How artificial intelligence could be used to fight wildfires

It is no secret wildfires are growing more frequent, more expensive to fight and rebuild from, more widespread, and more sustained than ever before. 

A Virginia-based technology integration company called Science Applications International Corp., or SAIC, wants to use a new type of artificial intelligence to fight those fires by using predictive analysis before the fires even break out and then AI logistics to help contain them. 

"They need to understand where fires can occur, where they're occurring and where they're going," SAIC chief climate scientist Stephen Ambrose said. "And even after the fire — what happens after that?"

The new software uses familiar techniques to produce a next-generation outcome by processing and analyzing huge amounts of data, along with human observations, to put answers in the hands of decision-makers in real time, including where to deploy resources and what areas might be in danger. 

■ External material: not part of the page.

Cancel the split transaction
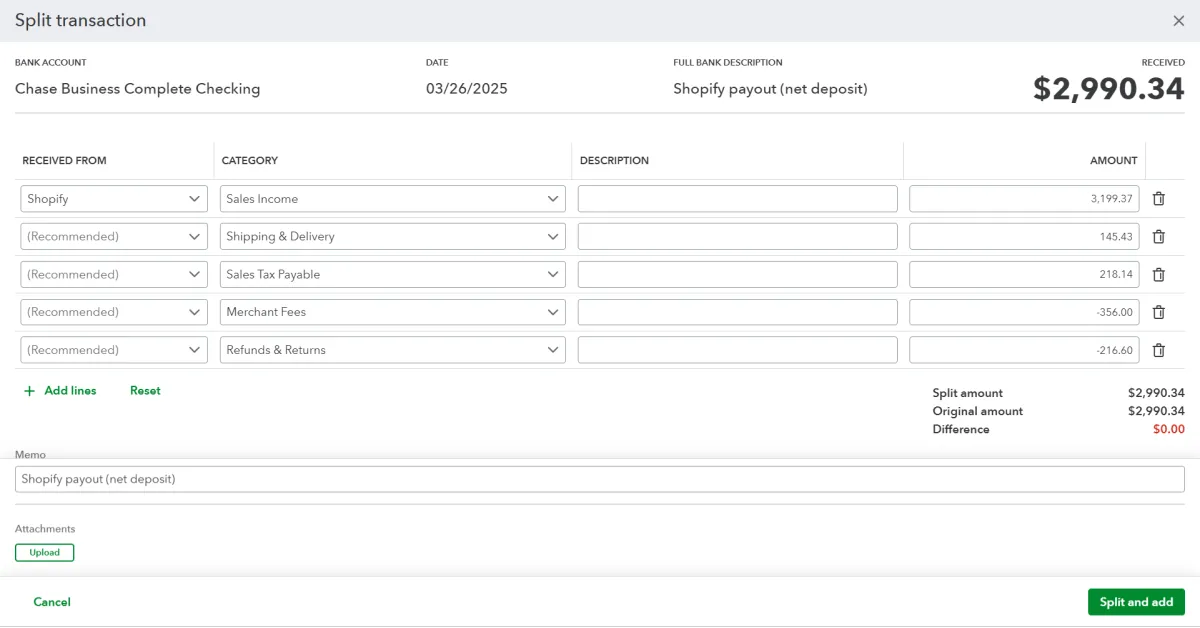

"From remote sensing, from satellites, we get it from other types of data — surface data, observations of any type that can go in there and be processed through this technique," Ambrose said.

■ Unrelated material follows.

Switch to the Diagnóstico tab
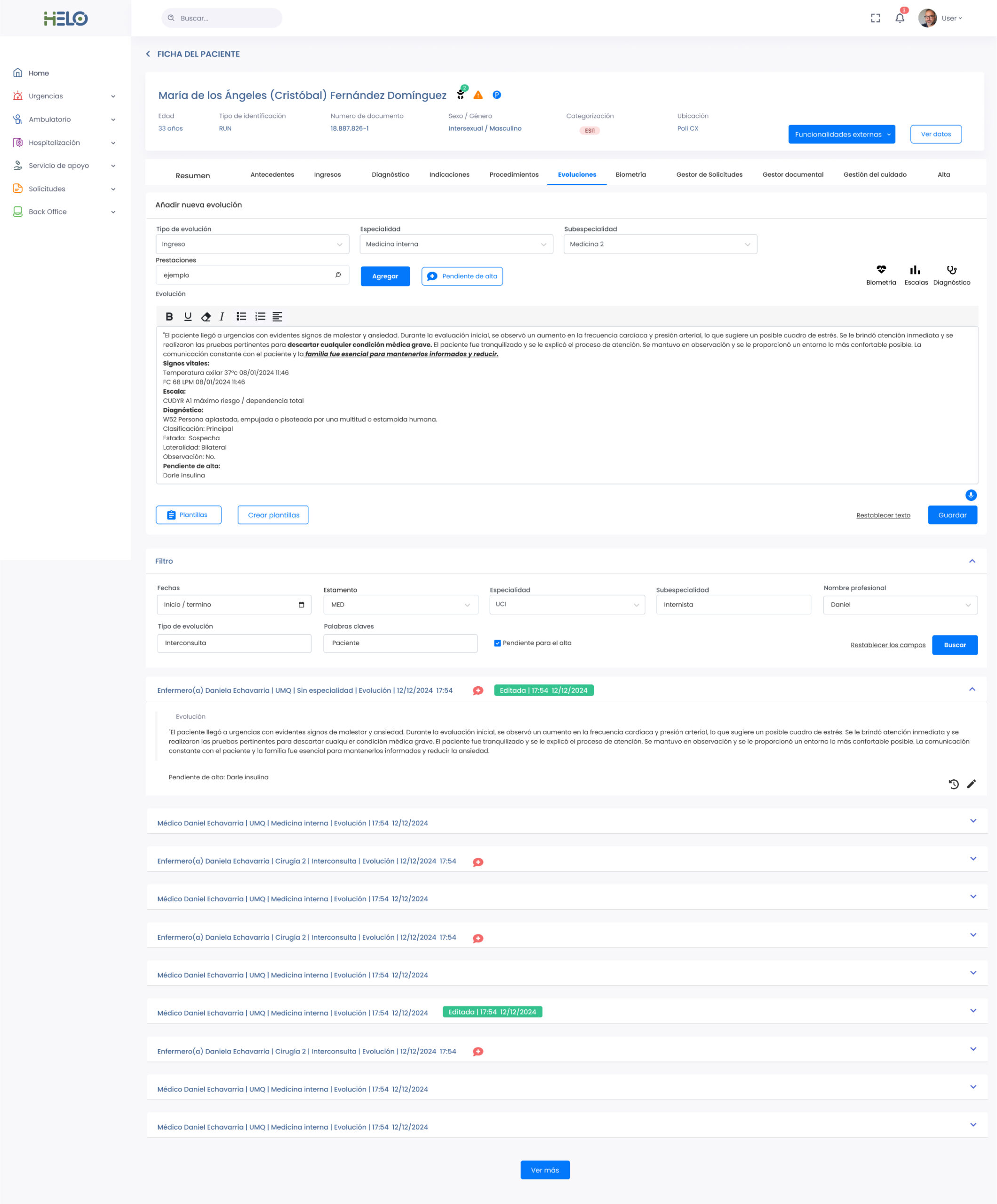997x1204 pixels. click(x=390, y=175)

However, Ambrose said it still isn't enough. SAIC is developing a fourth-generation of artificial intelligence the company calls artificial intuition. An algorithm actually replicates the human brain's thought process. That means the program could eventually learn to think for itself, saving time, money, and lives. 

"We're looking more at the way the human brain thinks," Ambrose said. "This technique that we have can do that — so it takes a lot less data. It looks at the complexity of that data."

In 2021, authorities spent nearly $4 billion fighting wildfires in the United States, nearly double the amount spent the year before.